▶ [Work request]
These entries are to be set down again exactly.

▶ [Raw data]
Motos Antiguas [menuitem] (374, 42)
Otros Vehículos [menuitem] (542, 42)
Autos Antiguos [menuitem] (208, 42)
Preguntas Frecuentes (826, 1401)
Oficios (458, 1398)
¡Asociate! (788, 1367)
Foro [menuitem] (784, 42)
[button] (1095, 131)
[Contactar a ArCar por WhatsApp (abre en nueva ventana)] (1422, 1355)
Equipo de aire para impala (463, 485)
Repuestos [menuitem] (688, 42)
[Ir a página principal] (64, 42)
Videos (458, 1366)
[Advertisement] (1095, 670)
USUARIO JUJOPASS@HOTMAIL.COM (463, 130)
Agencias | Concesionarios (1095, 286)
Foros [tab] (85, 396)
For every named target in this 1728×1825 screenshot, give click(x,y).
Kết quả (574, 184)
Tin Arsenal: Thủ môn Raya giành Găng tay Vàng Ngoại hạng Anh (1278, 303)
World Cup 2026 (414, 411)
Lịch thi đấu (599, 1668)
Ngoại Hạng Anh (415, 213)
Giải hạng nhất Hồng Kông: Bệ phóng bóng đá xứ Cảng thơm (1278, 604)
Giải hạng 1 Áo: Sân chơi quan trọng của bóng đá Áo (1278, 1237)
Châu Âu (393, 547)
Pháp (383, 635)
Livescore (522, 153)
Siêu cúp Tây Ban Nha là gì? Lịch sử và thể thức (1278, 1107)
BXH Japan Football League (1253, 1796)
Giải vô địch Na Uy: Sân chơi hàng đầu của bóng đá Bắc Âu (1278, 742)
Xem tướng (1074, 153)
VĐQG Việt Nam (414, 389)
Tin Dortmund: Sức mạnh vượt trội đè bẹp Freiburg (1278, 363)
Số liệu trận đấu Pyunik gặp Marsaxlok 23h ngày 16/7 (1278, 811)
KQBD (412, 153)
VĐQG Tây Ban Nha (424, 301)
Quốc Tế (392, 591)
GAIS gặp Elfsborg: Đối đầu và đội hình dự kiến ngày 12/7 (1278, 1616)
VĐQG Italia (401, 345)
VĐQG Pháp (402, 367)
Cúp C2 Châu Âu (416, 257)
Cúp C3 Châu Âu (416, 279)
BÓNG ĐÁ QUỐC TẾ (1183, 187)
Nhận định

▶ [Answer area]
Motos Antiguas [menuitem] (374, 42)
Otros Vehículos [menuitem] (542, 42)
Autos Antiguos [menuitem] (208, 42)
Preguntas Frecuentes (826, 1401)
Oficios (458, 1398)
¡Asociate! (788, 1367)
Foro [menuitem] (784, 42)
[button] (1095, 131)
[Contactar a ArCar por WhatsApp (abre en nueva ventana)] (1422, 1355)
Equipo de aire para impala (463, 485)
Repuestos [menuitem] (688, 42)
[Ir a página principal] (64, 42)
Videos (458, 1366)
[Advertisement] (1095, 670)
USUARIO JUJOPASS@HOTMAIL.COM (463, 130)
Agencias | Concesionarios (1095, 286)
Foros [tab] (85, 396)
For every named target in this 1728×1825 screenshot, give click(x,y).
Kết quả (574, 184)
Tin Arsenal: Thủ môn Raya giành Găng tay Vàng Ngoại hạng Anh (1278, 303)
World Cup 2026 (414, 411)
Lịch thi đấu (599, 1668)
Ngoại Hạng Anh (415, 213)
Giải hạng nhất Hồng Kông: Bệ phóng bóng đá xứ Cảng thơm (1278, 604)
Giải hạng 1 Áo: Sân chơi quan trọng của bóng đá Áo (1278, 1237)
Châu Âu (393, 547)
Pháp (383, 635)
Livescore (522, 153)
Siêu cúp Tây Ban Nha là gì? Lịch sử và thể thức (1278, 1107)
BXH Japan Football League (1253, 1796)
Giải vô địch Na Uy: Sân chơi hàng đầu của bóng đá Bắc Âu (1278, 742)
Xem tướng (1074, 153)
VĐQG Việt Nam (414, 389)
Tin Dortmund: Sức mạnh vượt trội đè bẹp Freiburg (1278, 363)
Số liệu trận đấu Pyunik gặp Marsaxlok 23h ngày 16/7 (1278, 811)
KQBD (412, 153)
VĐQG Tây Ban Nha (424, 301)
Quốc Tế (392, 591)
GAIS gặp Elfsborg: Đối đầu và đội hình dự kiến ngày 12/7 (1278, 1616)
VĐQG Italia (401, 345)
VĐQG Pháp (402, 367)
Cúp C2 Châu Âu (416, 257)
Cúp C3 Châu Âu (416, 279)
BÓNG ĐÁ QUỐC TẾ (1183, 187)
Nhận định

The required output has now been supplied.